Lockheed has its skunkworks that has designed some of the most innovaive military aircraft like the U-2, the supersonic SR-71 Blackbird, F-117 Nighthawk and F-2 Raptor.
Stabucks has experimental 15th Avenue Coffee & Tea in Seattle where it is testing and honing a new neighborhood cafe concept.
Specialty coffee luminary George Howell has his own skunkworks, Taste Coffee House in Newtonville MA.
Three of us from ROASTe sampled some of Taste Coffee's best on April 25, 2011. (We love field days)
Their single-origin espresso Ethiopian Yirgacheffe from the Addis Ketema cooperative was out of sight incredible. To me it tasted like a hazelnut cookie. Like nutella frapped into an espresso. Wonderful with a little citrusy acidity.
Single origin espressos are all the rage now, including offerings we carry from Ecco Caffe and Klatch Coffee. They're sort of a reaction to the ubiquitious Starbucks coffee which even to a novice tastes like burnt railroad tracks smothereed in diesel fuel. Single origin espressos are the polar opposite. It's apparently hard to get a single origin espresso that tastes full and interesting enough because it's after all not a blend.

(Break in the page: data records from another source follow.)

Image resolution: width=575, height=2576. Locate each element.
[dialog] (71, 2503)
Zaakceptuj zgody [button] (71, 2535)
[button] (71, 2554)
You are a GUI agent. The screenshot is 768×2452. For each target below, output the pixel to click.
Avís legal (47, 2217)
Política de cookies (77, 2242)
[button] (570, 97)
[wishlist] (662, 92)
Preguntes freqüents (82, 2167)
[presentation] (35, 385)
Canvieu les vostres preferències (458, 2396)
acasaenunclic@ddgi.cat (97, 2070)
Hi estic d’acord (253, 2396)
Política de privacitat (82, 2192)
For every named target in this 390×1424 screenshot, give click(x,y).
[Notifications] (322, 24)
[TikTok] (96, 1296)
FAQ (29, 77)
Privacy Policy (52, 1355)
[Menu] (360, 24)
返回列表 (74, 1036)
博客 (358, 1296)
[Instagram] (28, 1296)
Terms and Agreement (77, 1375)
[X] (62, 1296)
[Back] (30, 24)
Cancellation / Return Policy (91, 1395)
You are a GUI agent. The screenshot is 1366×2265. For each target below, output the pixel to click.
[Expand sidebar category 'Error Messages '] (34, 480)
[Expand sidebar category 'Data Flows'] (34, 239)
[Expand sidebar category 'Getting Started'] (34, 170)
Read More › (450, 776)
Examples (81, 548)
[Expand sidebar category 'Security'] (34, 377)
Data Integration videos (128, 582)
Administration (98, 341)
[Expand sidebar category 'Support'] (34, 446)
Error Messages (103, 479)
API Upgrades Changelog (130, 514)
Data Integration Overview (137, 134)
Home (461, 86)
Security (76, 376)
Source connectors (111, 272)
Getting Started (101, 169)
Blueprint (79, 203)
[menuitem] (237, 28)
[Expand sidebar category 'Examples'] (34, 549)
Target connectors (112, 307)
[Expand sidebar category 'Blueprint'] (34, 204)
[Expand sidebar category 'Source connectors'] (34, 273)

Of course we carry lots of wonderful espresso blends from Espresso Vivace, Klatch, Ecco, Caffe Pronto, Caffe D'Arte and many others. But single origins are an exciting departure.
In a macchiato we loved the Alchemy Espresso blend from George Howell's coffee. It was great in milk to balance what we tasted as bittersweet chocolate and some walnut / hazelnut. Loved it.
The other innovation we saw at Taste Coffee House was a bottomless portafilter basket. As store manager Matt explained, one benefit is to be able to see exactly what is emerging from the grouphead, how quickly, and in what quantity -- ideal for troubleshooting an espresso shot and getting it right.
We then went to Crema Cafe in Cambridge which carries the George Howell Coffee Alchemy Blend. Their baristas seemed trained by George Howell Coffee too. We've spoken with three different baristas on different ocassions at Crema Cafe about the espresso from George Howell coffee. They consistently like the espresso.
It's great to see this innovation in Boston. It's not Seattle, Portland or Brooklyn. It's George's world. It's third wave coffee home brewed in Boston. Between George Howell's Terroir Coffee, Barismo in Arlington and Flat Black Coffee in Dorchester and the Financial District, Boston is onto something.